И вот эту больную привезли к академику Павлову. Сначала ее обследовали его ассистенты. Академик Павлов приказал ввести ее в комнату, где окна были задрапированы черными шторами, запер крепко двери, зажег свет, чтобы изобразить ночную обстановку, сел против нее и чрезвычайно тихо, шепотом спросил: «Вы меня слышите?» Она сказала: «Да».

Оказывается, громкий звук не проникал к ней в ухо, создавал какую-то звуковую завесу. И шепот проникал в ухо и доходил до сознания. Дневной шум для нее абсолютно не существовал, кругом была немота. И только ночью она могла слышать даже самые тихие звуки.

Академик Павлов это угадал. Как он дошел до этого — черт его знает! Нужна была огромная интуиция, чтобы догадаться об этом. Так что интуицию отрицать нельзя. Но нередко то, что мы называем интуицией и склонны бываем изображать чуть ли не чудом, есть просто результат нашего опыта.

Что отличает старого актера от молодого? Прежде всего опыт. Надо накапливать опыт. Правда, иногда опыт предугадывается. У моей дочери есть пятнадцатилетний товарищ, который задумал начать курить. Но он слышал, что от папиросы часто бывает головокружение. Поэтому он решил так — он сначала ляжет на кровать, а потом закурит. Вот приблизительно так предугадывается опыт, то есть, попросту говоря, вы пользуетесь результатами чужого, до вас добытого опыта.

Молодые актеры часто ходят смотреть крупного мастера с целью позаимствовать у него некоторые приемы. Это совершенно неверно.

Учиться нужно на своем опыте, осознавать нужно собственный опыт. То, что вы накапливаете, не должно быть мертвым капиталом. Свои удачи и свои неудачи надо осмысливать, осознавать.

Пусть только один момент вызвал улыбку зрительного зала. Но будьте любезны понять, почему это произошло. Нужна ли {143} была эта улыбка? Может быть, она появилась случайно и на самом деле ничего не прибавляет, а только мешает восприятию?

Молодых актеров должен интересовать вопрос, как заставить зрителей слушать то, что вы говорите. Орать, кричать, громко разговаривать? Не поможет!

Стоит зрителю пропустить одно слово, и для него пропадает вся фраза, а если пропала фраза, то ему удобно в эту минуту кашлять. А если он кашляет, то пропадает фраза у другого актера, и в зрительном зале начинается бронхит.

Как же заставить себя слушать? Для этого не надо ни орать, ни кричать. Надо, чтобы зритель почувствовал, что у вас есть что сказать ему, и тогда он не только не будет кашлять, он будет замирать перед тем, как идет ваша фраза. И если в эту минуту вы чрезвычайно тихо, пусть даже шепотом, произнесете какое-то слово, то слово это дойдет по назначению.
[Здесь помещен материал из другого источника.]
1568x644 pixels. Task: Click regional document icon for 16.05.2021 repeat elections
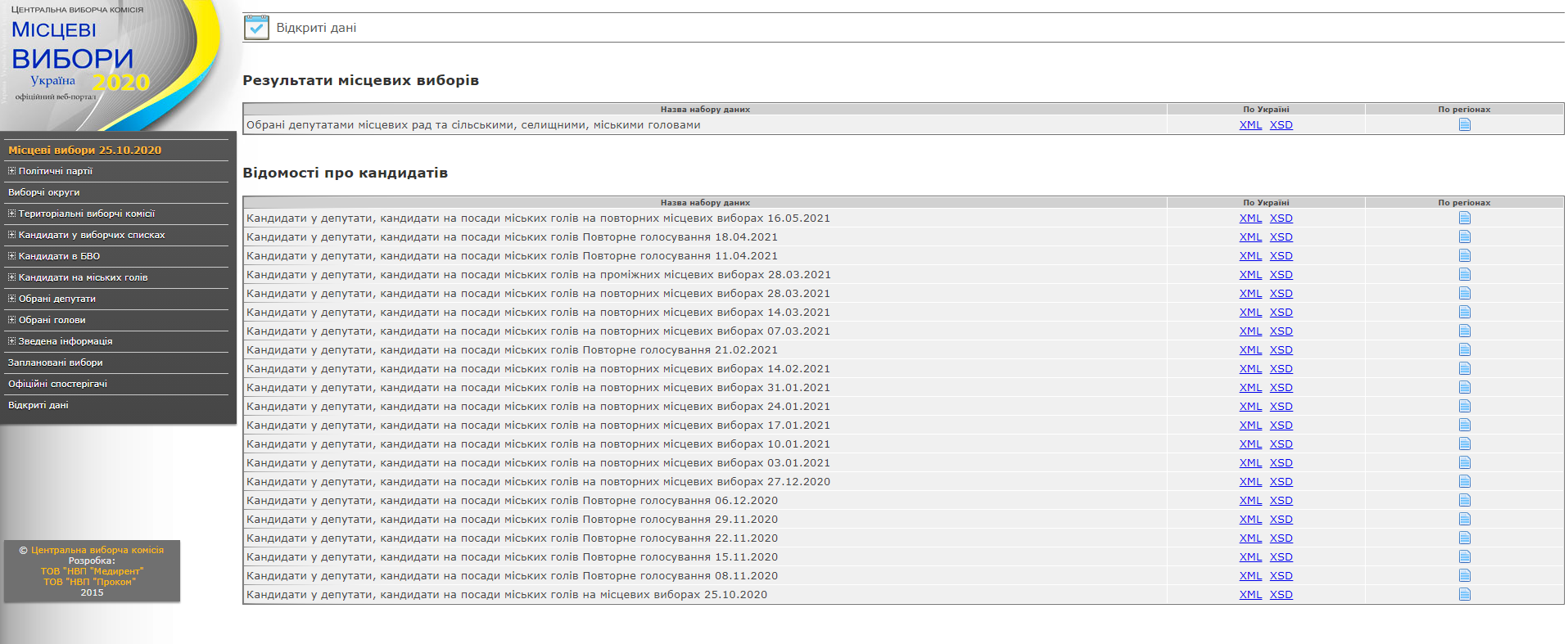1464,218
Значит, задача заключается прежде всего в том, чтобы привлечь внимание зрительного зала к вашей фразе. Вы можете добиться этой цели с помощью мимики. Вы сделаете вид, что вам надо произнести что-то чрезвычайно важное. И действительно важное для вас. Вы можете иногда одним внезапным поворотом к зрительному залу заставить всех замолчать. А когда вы таким образом вспахали свое поле, можете сеять, говорите как угодно, на абсолютном шепоте — и все будет слышно.
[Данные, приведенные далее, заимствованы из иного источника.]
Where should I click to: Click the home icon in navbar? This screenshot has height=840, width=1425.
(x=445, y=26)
Такой опыт нельзя отпечатать в виде сценического устава. Каждый актер по-своему мобилизует зрительный зал. Хенкин делает таким образом: «Ну и вот…» (показывает), и сразу всех настраивает, все начинают смеяться и слушать. У каждого есть своя манера. Но надо иметь право пользоваться своим ремеслом.
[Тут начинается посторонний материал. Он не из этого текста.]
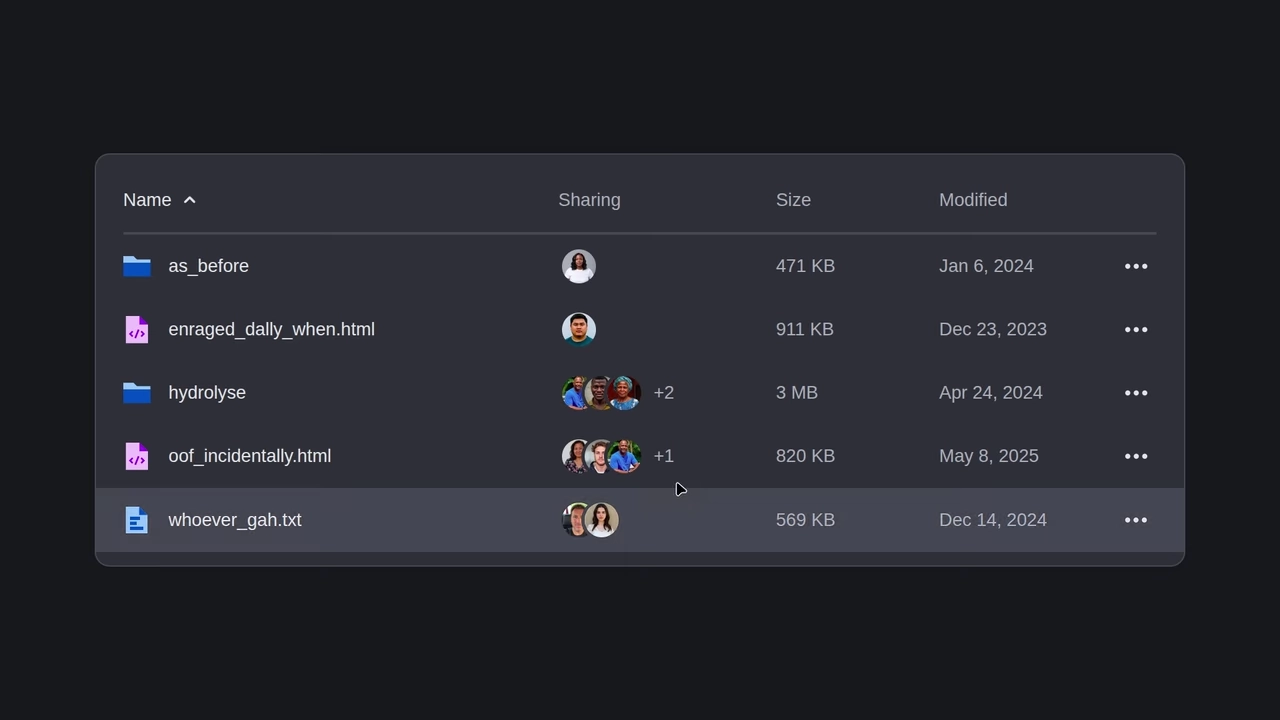Toggle the Name sort arrow

pos(190,200)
Все это возможно только тогда, когда у вас действительно есть что сказать зрительному залу. Если же нечего сказать, то ничего не получится.

Зритель ждет, чтобы ему раскрыли секрет. Вы можете ему не раскрывать секрета, но обещайте этот секрет.

Вы можете подойти к зрителю через партнера, которому вы как будто что-то хотели сказать, но вот раздумали, махнули рукой, ничего не сказали (показывает). А зритель будет ждать, что вы ему что-то скажете.

Здесь мы наталкиваемся на огромную проблему взаимоотношений актера и зрителя. Я все время говорю о том, что основным партнером актера является зрительный зал.

Задачу эту решали разными способами. В свое время в Художественном театре эта задача разрешалась четвертой стеной, сквозь которую как бы подглядывает зритель. Наоборот, {144} «левая» режиссура стремилась непосредственно связать сцену с залом, вы знаете, например, теперь уже избитый и опошленный прием, когда комедианты проходят через зрительный зал на сцену. Все это — попытки разрешить проблему взаимоотношений актера и зрительного зала.

Что делать молодому актеру? Во-первых, надо учитывать свой — пусть даже крошечный — опыт, осознавать каждый свой шаг вперед.

Во-вторых, вы должны научиться правильно читать — читать, не переоценивая того, что вы читаете. Не находиться всегда во власти того или иного выдающегося писателя. Если вам сказали — Бальзак, то это не значит, что все произведения Бальзака прекрасны. У него могут быть и хорошие и плохие вещи. Вы должны выбирать то, что для вас более полезно, более целесообразно.

В третьих, вы должны ваш жизненный опыт использовать тем или иным способом для работы. Откуда вы черпаете, например, свой сценический темперамент? Трудно поверить, что вы в жизни мямля, а на сцене огонь. Но и обладая огромным темпераментом, можно выработать манеру быть чрезвычайно сдержанным в известной обстановке, причем это не есть отсутствие темперамента, а это есть борьба с собственным темпераментом.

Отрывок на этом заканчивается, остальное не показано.